В самой боли, в страдании нет ничего поэтичного, красивого, правильного. Если человеку больно, он кричит, от этого лопаются стёкла, барабанные перепонки, сердца. В этом параде разрушения нет ничего, что стоило бы воспевать и что стоило бы сохранить в памяти.
Но есть поэзия. Боль, соприкасаясь с тем, что она не в силах разрушить и поколебать: с музыкой, с молитвой, стихами или живописью, становится чем-то другим.
Она становится не безжалостной силой, не горькой пилюлей, которое человечеству суждено потреблять до конца ( «В поте лица будешь добывать хлеб свой» и ещё « В страдании будешь рожать детей своих»), а даром и мольбой.
Даром, потому что в страдании есть тоска, а в тоске есть отблеск
надежды на великое избавление, на другую жизнь, на Небесное Царство.

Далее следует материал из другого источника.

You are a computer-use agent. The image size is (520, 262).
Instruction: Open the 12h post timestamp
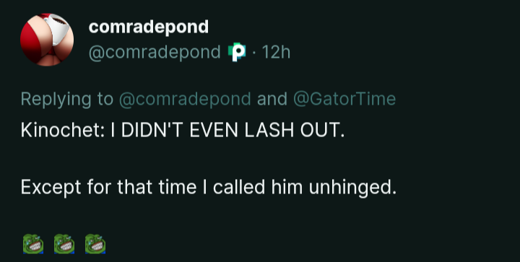tap(276, 53)
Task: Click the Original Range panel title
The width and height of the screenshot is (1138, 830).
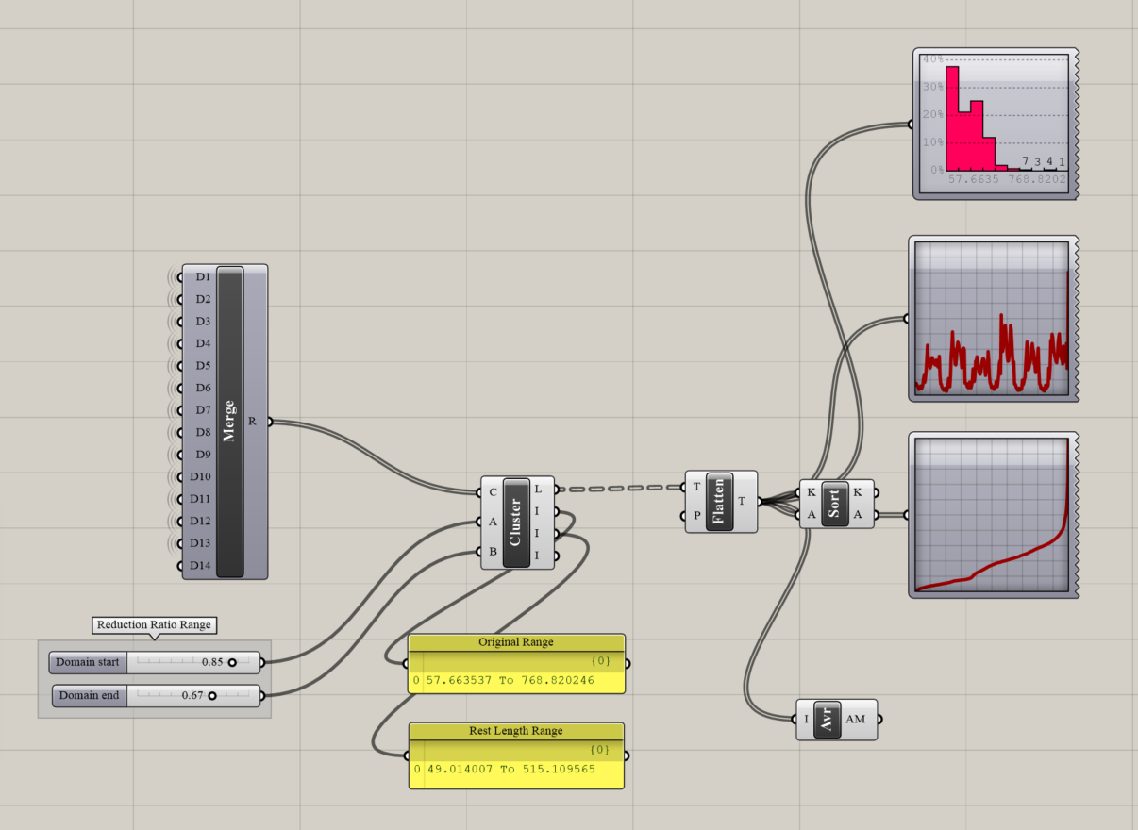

И в поэзии боль становится выше, становится тоской в надежде, а всякая Надежда — дар.
Мольбой, потому что в поэзии боль начинает говорить, не просто кричать как дикий зверь, как древний ужас. А говорить она начинает, являя говорящего, являя всю его тоску и все его желание, желание великого Избавления от великой и древней Боли.
Такая боль может исцелить другое сердце, научая его тосковать и надеяться , научая его молиться и желать.